Donald Trump is dangerous.
- He has created conditions at his rallies that led to violence, then winked after it occurred, encouraging even more. He is not solely responsible for this outcome. Left-wing provocateurs are the flint while he provides the tinder. Together they spark violent outbursts. Part of being a political leader is taking responsibility to tamp this down whether or not you caused it. Instead he escalates.
- He seeks out and provokes conflict. So far he has alienated 1.6 billion Muslims and he got into an argument with the leader of 1.25 billion Catholics. He claims to be a counterpuncher but kicked off his campaign by labeling most Mexicans as rapists. That was not a counterpunch. Every day he is in a new fight. In a political campaign this is dispiriting. In the Oval Office this behavior would place American lives at risk.
- He sounds like a tyrant. I worry he could (try to) become one. His instincts and rhetoric lean authoritarian. He praises foreign despots and characterizes their repression of dissent as strength. I question his commitment to freedom and the rule of law.
- His poor judgment and lack of self discipline are astonishing. He could start a war by acci-tweet. I will not vote to give control of nuclear weapons and the world’s most powerful military to a man who trolls on Twitter after midnight.
Donald Trump acts like a eighth grade bully.
- He is vulgar.
- He mistakes bullying for strength.
- He is bigoted—against women, against certain religions and nationalities. This is not political incorrectness. Mel Brooks movies and George Carlin skits are politically incorrect. Donald Trump’s insults are just crude and self-serving. Whether he is actually bigoted or just playing to the crowd is irrelevant. The effect is the same and some people will follow his repulsive lead.
- He lies frequently and apparently without compunction. To support his views he cites as evidence “I read it on the internet.”
- He personalizes every professional disagreement, smears his opponents with innuendo, and facilitates others who do the same. No matter who is the counter party, public arguments with him invariably finish at a lower level than they began. He drags all of us down into the muck.
I had no idea how difficult the job of president was until I saw it up close. For more than six years and through hundreds of briefings I helped advise a president and coordinate the implementation of his economic policy decisions. A successful president must be smart, disciplined, and tireless. He or she has to use expertise effectively and to make sound decisions based on core principles and values. At the same time being president is not just about effectiveness and efficiency, it’s also about moral leadership and character.
Donald Trump lacks the character, the values, and the sound judgment essential to fulfill this awesome responsibility. He is unqualified and unfit to be President of the United States.

Stored data:
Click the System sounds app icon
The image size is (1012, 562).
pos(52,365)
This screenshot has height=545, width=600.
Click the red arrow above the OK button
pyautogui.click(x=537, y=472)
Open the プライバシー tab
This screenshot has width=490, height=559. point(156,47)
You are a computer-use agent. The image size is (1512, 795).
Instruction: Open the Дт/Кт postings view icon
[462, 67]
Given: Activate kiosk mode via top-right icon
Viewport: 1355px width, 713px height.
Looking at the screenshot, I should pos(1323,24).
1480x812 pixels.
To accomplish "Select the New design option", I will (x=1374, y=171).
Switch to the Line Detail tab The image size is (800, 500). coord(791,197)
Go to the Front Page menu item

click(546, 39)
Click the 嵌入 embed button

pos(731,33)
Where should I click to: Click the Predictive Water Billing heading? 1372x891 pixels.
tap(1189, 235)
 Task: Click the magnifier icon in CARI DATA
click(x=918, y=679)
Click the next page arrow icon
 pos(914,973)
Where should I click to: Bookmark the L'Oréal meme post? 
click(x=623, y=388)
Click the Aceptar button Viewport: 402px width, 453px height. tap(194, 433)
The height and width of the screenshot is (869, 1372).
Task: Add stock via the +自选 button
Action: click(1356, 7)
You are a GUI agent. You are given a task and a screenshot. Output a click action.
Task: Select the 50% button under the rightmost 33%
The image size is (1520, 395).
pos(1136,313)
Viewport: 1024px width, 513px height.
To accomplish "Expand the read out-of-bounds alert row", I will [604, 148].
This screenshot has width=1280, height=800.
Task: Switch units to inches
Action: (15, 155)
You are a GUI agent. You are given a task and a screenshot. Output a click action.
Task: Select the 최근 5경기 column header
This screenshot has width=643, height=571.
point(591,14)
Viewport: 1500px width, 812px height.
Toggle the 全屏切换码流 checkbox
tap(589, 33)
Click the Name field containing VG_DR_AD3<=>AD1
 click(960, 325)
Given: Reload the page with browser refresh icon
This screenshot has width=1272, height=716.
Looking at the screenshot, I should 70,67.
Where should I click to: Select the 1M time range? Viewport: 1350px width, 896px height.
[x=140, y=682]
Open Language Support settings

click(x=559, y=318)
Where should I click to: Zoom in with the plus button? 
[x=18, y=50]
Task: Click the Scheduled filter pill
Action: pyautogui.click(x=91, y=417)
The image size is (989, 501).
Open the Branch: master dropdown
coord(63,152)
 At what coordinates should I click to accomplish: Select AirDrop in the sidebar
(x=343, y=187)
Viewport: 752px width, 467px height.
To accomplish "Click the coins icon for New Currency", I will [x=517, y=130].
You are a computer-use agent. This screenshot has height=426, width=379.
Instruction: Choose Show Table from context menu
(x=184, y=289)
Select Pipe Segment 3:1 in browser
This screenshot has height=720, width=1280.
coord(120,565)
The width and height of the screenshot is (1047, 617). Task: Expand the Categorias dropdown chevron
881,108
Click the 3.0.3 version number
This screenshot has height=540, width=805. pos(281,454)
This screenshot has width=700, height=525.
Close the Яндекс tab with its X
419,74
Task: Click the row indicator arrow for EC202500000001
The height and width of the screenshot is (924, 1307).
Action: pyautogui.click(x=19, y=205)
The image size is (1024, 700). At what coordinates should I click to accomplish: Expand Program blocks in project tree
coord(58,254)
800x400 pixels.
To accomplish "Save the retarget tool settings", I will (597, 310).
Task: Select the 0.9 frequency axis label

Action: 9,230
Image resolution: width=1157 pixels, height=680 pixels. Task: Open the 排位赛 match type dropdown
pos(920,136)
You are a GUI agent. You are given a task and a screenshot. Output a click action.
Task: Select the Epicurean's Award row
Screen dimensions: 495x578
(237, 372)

Tasks to perform:
(a) Summarize the essay on Donald Trump in two sentences.
(b) From the essay on Donald Trump, set down word for word the part starting at "Donald Trump is" and ending at "Instead he escalates.".
The items are not needed for any of the work here.

Numbered answers:
(a) The essay argues that Donald Trump is dangerous because of the violence at his rallies, his provoking of conflict, his authoritarian leanings, and his poor judgment, and that he acts like a bully who is vulgar, bigoted, dishonest, and personal in every disagreement. Drawing on more than six years of helping advise a president, the author concludes that Trump lacks the character, values, and sound judgment the office requires and is unfit to be President of the United States.

(b)
Donald Trump is dangerous.
- He has created conditions at his rallies that led to violence, then winked after it occurred, encouraging even more. He is not solely responsible for this outcome. Left-wing provocateurs are the flint while he provides the tinder. Together they spark violent outbursts. Part of being a political leader is taking responsibility to tamp this down whether or not you caused it. Instead he escalates.